When contestants request fries, the kitchen has to cut them for the occasion, trying to approximate the volume of a baked potato. ("We haven't had steak fries in 25 years," owner Alycien Cockbain says of her regular menu.) Santel opted for baked, reasoning he eats enough fries on burger challenges. His Seattle trip brought his successful-challenge count to 100. He's failed four times, but he blames his ego and sneaky owners who can't resist piling six pounds of chips alongside a publicized three-pound sandwich.
Although Santel has set records across the nation, he hasn't had to deal with carpetbagging charges. "Restaurants like it, because if a challenge goes [undefeated] for so long, people start thinking you can't beat it," he says. "This gives all the testosterone-filled guys the idea that they can do it too."
Because Santel's eating trips are currently funded by the cash prizes he wins on the challenge circuit, he's hoping to transform restaurants' appreciation of his services into sponsorships.
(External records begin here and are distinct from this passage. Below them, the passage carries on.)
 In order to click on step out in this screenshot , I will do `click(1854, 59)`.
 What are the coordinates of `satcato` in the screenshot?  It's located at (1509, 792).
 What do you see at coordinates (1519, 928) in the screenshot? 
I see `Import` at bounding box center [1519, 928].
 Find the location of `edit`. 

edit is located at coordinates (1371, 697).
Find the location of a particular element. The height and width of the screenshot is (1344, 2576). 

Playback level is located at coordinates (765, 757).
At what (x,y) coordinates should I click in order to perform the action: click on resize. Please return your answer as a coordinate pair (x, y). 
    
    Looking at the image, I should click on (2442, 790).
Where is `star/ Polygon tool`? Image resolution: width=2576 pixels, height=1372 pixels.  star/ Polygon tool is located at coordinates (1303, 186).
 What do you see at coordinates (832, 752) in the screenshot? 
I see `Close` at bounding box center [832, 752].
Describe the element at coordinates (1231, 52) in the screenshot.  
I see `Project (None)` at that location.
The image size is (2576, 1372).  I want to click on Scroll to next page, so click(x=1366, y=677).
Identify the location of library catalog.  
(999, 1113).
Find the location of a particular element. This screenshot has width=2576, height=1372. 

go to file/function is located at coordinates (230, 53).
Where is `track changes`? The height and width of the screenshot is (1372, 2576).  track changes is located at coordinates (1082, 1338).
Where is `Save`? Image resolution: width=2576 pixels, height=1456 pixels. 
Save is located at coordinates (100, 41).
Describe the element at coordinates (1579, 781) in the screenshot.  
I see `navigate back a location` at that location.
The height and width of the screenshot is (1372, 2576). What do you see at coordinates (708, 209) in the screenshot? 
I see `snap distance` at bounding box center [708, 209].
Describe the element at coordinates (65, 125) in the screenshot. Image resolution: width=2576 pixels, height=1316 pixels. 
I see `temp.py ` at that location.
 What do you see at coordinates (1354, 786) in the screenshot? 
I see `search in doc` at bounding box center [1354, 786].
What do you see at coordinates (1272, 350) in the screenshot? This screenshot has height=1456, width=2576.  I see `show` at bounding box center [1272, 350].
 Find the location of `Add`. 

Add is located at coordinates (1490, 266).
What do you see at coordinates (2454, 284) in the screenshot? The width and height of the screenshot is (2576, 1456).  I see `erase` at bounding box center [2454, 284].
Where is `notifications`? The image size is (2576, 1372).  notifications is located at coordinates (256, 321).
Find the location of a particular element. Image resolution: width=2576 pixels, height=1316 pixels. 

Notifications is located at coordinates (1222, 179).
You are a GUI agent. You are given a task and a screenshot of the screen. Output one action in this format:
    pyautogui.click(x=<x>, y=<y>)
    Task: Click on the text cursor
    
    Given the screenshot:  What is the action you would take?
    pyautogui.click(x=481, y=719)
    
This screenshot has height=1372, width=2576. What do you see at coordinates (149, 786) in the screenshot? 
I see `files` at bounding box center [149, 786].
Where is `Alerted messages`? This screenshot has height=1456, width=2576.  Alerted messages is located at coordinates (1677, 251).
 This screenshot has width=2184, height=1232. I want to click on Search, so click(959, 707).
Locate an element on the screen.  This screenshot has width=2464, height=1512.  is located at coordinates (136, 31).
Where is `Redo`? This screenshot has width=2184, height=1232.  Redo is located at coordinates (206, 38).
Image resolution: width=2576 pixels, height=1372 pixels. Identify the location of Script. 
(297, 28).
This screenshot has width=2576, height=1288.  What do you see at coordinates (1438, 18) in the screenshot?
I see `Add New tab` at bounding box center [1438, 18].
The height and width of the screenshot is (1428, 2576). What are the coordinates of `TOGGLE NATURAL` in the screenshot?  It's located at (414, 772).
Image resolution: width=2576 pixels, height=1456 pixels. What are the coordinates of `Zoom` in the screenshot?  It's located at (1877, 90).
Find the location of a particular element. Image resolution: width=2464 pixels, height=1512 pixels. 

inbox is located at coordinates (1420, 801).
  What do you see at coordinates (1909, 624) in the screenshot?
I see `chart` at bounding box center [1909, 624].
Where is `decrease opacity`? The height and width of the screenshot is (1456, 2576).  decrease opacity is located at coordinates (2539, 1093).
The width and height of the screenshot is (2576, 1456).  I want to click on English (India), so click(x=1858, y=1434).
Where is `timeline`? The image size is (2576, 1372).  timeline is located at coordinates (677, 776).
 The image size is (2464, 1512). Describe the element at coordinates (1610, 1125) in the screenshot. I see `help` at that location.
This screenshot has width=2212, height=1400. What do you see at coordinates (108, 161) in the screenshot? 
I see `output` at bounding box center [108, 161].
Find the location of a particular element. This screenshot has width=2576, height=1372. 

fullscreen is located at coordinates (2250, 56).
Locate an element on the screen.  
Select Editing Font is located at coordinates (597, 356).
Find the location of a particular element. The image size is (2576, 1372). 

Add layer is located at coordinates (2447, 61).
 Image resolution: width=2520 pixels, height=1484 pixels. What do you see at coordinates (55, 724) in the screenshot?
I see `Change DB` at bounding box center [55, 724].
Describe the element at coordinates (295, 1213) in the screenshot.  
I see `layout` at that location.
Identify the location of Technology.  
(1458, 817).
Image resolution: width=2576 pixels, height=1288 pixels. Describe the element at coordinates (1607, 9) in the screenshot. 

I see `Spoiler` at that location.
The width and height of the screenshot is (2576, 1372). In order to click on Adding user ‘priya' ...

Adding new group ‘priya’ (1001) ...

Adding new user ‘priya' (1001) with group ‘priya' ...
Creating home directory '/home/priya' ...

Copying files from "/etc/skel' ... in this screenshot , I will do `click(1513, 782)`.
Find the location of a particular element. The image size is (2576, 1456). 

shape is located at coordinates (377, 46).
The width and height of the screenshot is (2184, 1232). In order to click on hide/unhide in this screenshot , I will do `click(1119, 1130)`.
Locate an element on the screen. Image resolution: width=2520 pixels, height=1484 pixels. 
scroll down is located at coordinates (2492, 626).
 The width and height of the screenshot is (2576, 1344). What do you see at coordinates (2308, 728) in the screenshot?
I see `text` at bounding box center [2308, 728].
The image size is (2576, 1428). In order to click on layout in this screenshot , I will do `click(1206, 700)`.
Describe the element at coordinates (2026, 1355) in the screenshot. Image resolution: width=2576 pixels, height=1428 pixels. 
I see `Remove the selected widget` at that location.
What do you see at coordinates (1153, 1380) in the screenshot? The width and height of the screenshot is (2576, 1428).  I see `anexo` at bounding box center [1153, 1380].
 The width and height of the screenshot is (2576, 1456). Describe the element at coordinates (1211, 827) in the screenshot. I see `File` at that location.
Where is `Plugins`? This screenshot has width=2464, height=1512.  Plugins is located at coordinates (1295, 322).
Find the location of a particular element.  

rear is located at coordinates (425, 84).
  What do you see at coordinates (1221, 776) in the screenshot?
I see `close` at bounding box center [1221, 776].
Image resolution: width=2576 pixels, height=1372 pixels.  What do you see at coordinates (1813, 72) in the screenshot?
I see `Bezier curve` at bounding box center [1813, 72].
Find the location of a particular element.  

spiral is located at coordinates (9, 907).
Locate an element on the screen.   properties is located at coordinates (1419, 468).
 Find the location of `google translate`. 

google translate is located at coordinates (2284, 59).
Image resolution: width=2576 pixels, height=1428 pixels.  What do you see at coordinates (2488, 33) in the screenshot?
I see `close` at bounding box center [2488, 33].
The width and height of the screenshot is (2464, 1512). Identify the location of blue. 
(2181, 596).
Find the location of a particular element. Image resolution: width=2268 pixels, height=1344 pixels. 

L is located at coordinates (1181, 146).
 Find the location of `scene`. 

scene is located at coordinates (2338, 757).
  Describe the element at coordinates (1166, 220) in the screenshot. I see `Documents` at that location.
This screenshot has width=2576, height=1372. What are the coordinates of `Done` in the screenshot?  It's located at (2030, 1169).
Other than Travel Channel personality Adam Richman, Santel is the only competitive eater focusing exclusively on restaurant challenges. And, as Santel points out, Richman's notched a mere 37 wins in three years.
Santel has never entered a Major League Eating contest because the officiating organization forbids its participants from entering mom-and-pop contests, and Santel isn't interested in a never-ending schedule of hot dogs and chicken wings.
Very few eaters attempt Wedgwood's challenge, which is only advertised via a small plaque in the restaurant's lobby: Cockbain, who always serves the challenge meals, estimates one eater a year might take the dare. (Seattle Weekly editor and former Riverfront Times scribe Mike Seely made an unsuccessful attempt in 2007.) Most eaters make it through about 56 ounces of meat, usually pleading jaw pain when time expires.
There are steak strategies, Santel says. "I told them to give me a really sharp knife," he says. "And make sure you're on a sturdy table, or the water's going to go everywhere." Water isn't a required element of the Wedgwood challenge, but Santel finishes four glasses of lemonade during his attempt. He also uses liquid as a training tool, stretching his stomach with twelve pounds of watermelon and a half-gallon of water. "You can drown yourself and get hurt," he warns. "But a hell of a lot more people have died in marathons than eating challenges."
Santel dispenses eating wisdom during challenges, which he videotapes and condenses for his website, randysantel.com. He prefers to attempt a challenge in a crowded room, but in an unknown city like Seattle he makes do with a few servers sticking around after their shifts and a half-dozen restaurant regulars from the neighborhood. Even his traveling buddies didn't make the trip to Wedgwood from their hotel.